La RIE III est une réforme fédérale qui vise à adapter la législation fiscale suisse aux nouvelles normes internationales, tout en maintenant l’attractivité de notre pays. Cette réforme met fin aux régimes d’exception fiscale (statuts spéciaux) qui permettent une imposition avantageuse pour les entreprises établies en Suisse et dont une grande partie des bénéfices sont réalisés à l’étranger. Il en résulte un risque substantiel que nombre de ces entreprises quittent le pays, laissant derrière elles une facture sociale et des pertes fiscales élevées.
C’est pour parer à ce risque et à ses conséquences que le Conseil d’État a décidé d’anticiper et a adopté une stratégie fiscale et sociale, sous la forme d’un paquet législatif global, visant à maintenir les emplois dans le canton et à renforcer le pouvoir d’achat des ménages. Cette stratégie a été adoptée à une très large majorité au Grand Conseil en octobre dernier.
Taux unique
Au niveau fiscal, la solution retenue par les autorités vaudoises consiste à instaurer un taux unique d’imposition des bénéfices des entreprises de 13,79%, et ce dès l’entrée en vigueur de la réforme fédérale (en principe 2019). À l’avenir, les sociétés actuellement au bénéfice de statuts spéciaux paieront donc environ 40% en plus d’impôts sur le bénéfice, alors que les entreprises locales, au taux ordinaire de 21,65% en 2016, connaîtront une baisse dans une proportion similaire. Les entreprises peuvent ainsi se projeter dans l’avenir en connaissant leurs futures conditions fiscales.
Important volet social
La stratégie choisie comporte aussi un important volet social pour renforcer le pouvoir d’achat des familles. En contrepartie de la baisse de leur fiscalité, les entreprises verront leur cotisation aux allocations familiales augmenter, ce qui permettra de faire passer progressivement l’allocation pour enfant de 230 francs actuels à 300 francs et de 300 à 400 francs pour les jeunes en formation au cours de la prochaine législature. Ces augmentations situeront le canton de Vaud parmi les cantons où les allocations sont les plus élevées de Suisse.

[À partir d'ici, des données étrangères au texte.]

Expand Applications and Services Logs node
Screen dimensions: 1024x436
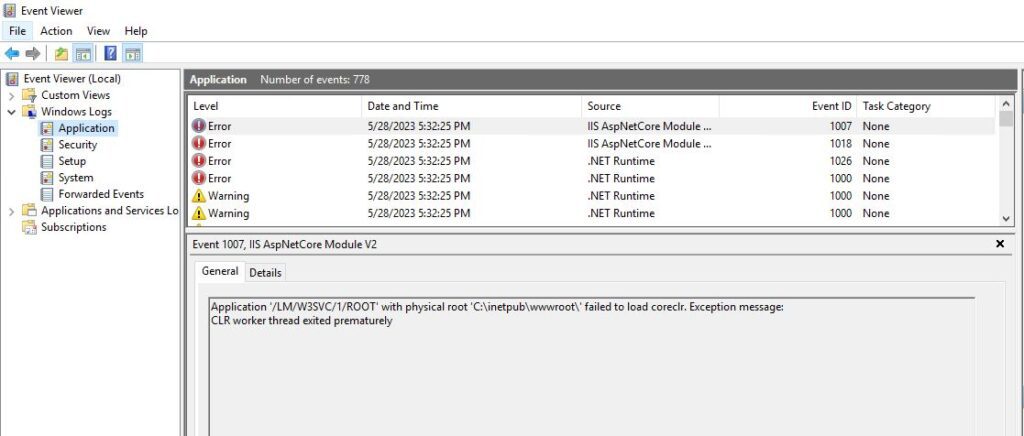click(x=12, y=211)
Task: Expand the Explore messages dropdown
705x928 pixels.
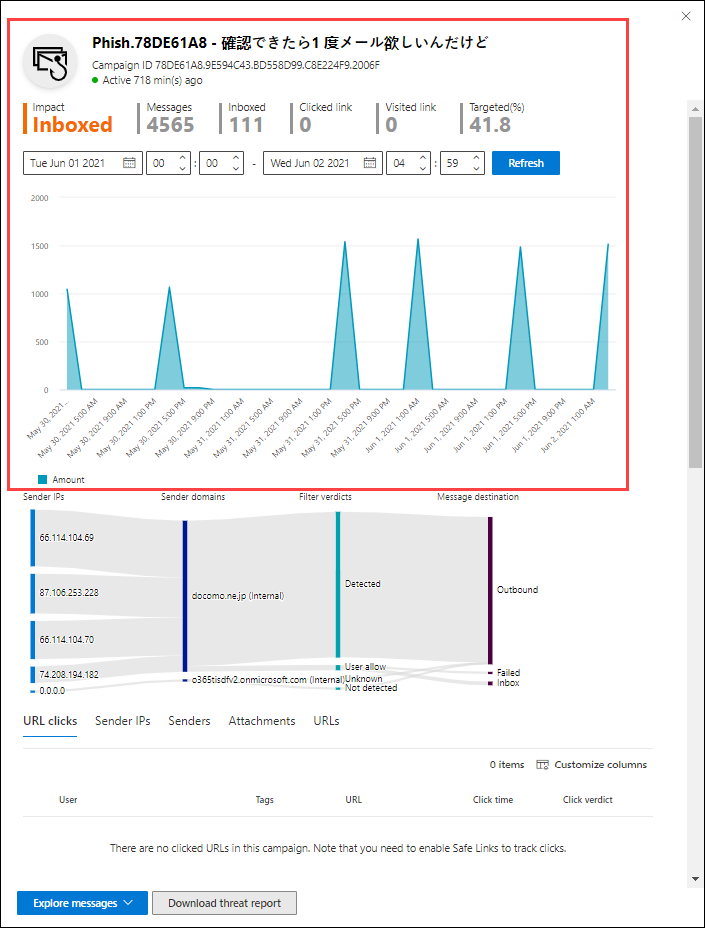Action: coord(82,903)
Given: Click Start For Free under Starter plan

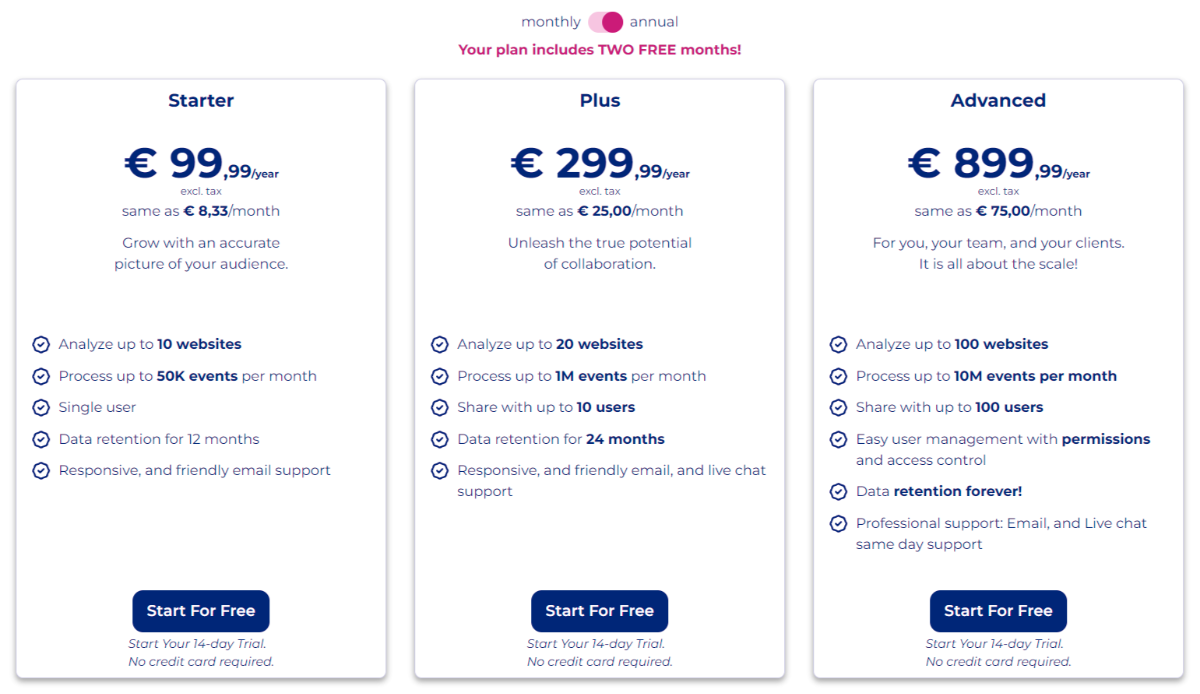Looking at the screenshot, I should pos(201,611).
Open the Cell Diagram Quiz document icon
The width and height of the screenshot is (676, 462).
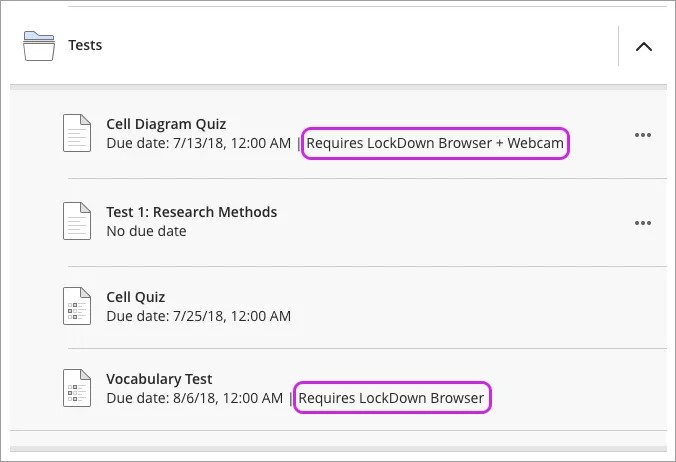point(77,134)
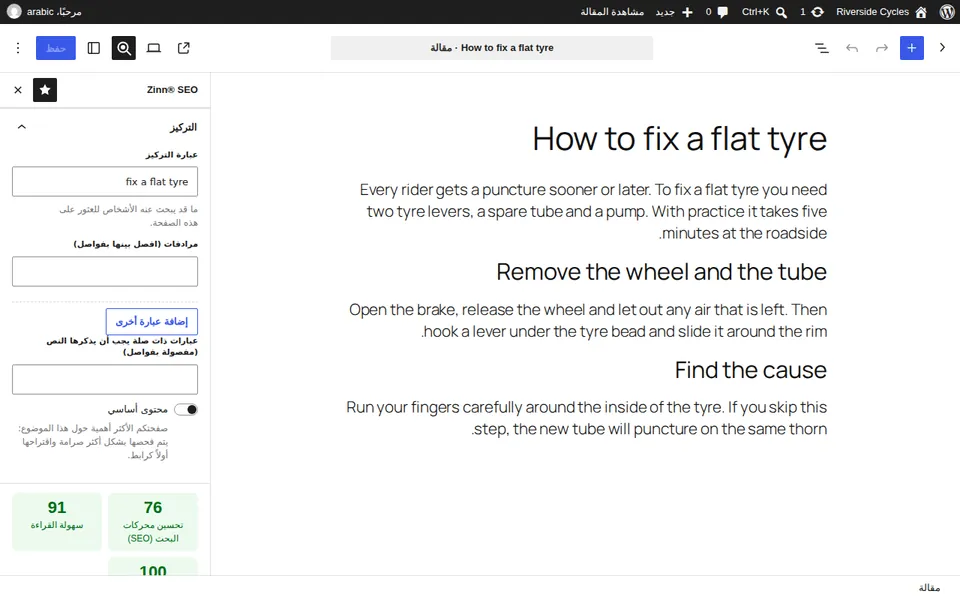Click the add another phrase button
960x600 pixels.
(152, 321)
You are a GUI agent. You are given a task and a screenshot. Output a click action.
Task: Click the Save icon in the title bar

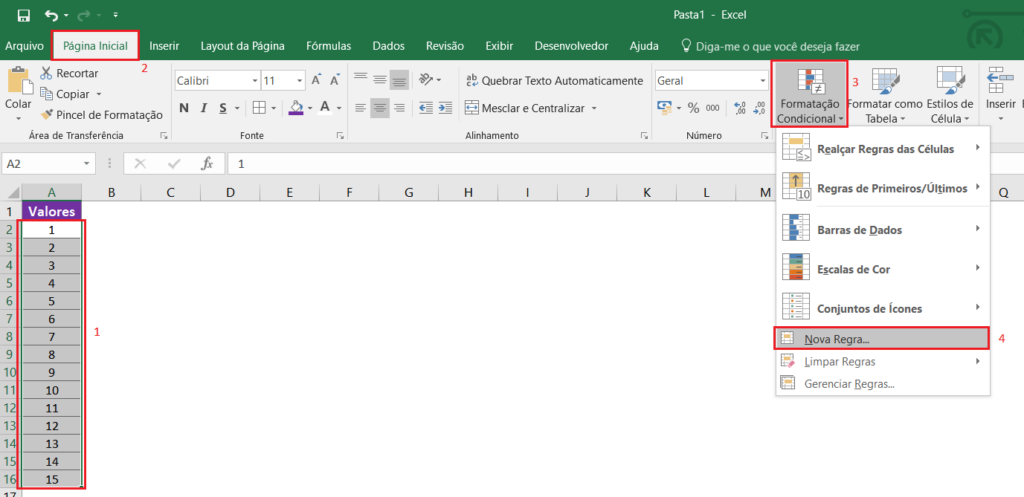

Les entreprises vont aussi doubler progressivement leur niveau de financement pour l’accueil de jour des enfants (de 20 à 40 millions), alors que l’État ira dans le même sens en augmentant sa part de 30 millions de francs additionnels. À terme, ce sont donc plus de 50 millions de francs supplémentaires qui seront apportés à cette importante mission de service public.
Primes d'assurance maladie plafonnées
De plus, il a été décidé que le paiement des primes d’assurance maladie sera limité à 10% maximum des revenus déterminants d’un ménage. Cette mesure, inédite à l’échelle suisse, sera mise en place dès 2019 par le biais d’un nouveau subside. La déduction fiscale possible pour la prime d’assurance-maladie augmentera quant à elle de 400 francs par personne.
Enfin, un nouveau fonds sera créé pour mieux protéger la santé et la sécurité des travailleurs de la construction, qui sont particulièrement exposés aux accidents et aux maladies professionnels. La subvention cantonale prévue permettra d’apporter des compensations aux entreprises et aux salariés en cas d’aménagement du temps de travail et de congés liés aux conditions climatiques tout comme de pouvoir traiter des situations particulières de retraite anticipée.
Pour l’emploi et les familles
Ce projet engendrera une baisse des recettes estimée à environ 200 millions de francs pour le Canton et de 80 à 90 millions pour les Communes, après versement des compensations attendues de la Confédération, à ce stade de 108 millions. Ces pertes de recettes fiscales sont à relativiser: d’une part, elles paraissent inférieures aux risques budgétaires et sociaux qu’engendrerait le départ massif des sociétés à statuts spéciaux; d’autre part, ces pertes sont jugées supportables en regard des excédents budgétaires cumulés du Canton et des communes ayant régulièrement dépassé le milliard de francs ces dernières années et en regard d’une dette cantonale presque intégralement remboursée. Le gouvernement et le parlement ont aussi décidé de laisser inchangé le taux d’imposition sur le revenu des contribuables pour les années 2015-2019, ce qui contribue à la stabilité des finances publiques et évite un report de la pression fiscale des personnes morales sur les personnes physiques.
Élaborée et négociée depuis plusieurs mois par les membres du Conseil d’État avec les acteurs concernés, largement soutenue par le Parlement, la stratégie fiscale et sociale présentée dans ce numéro est le fruit d’un compromis équilibré pour l’emploi et les familles, dont l’objectif essentiel consiste à préserver la prospérité économique tout en renforçant la cohésion sociale du canton de Vaud.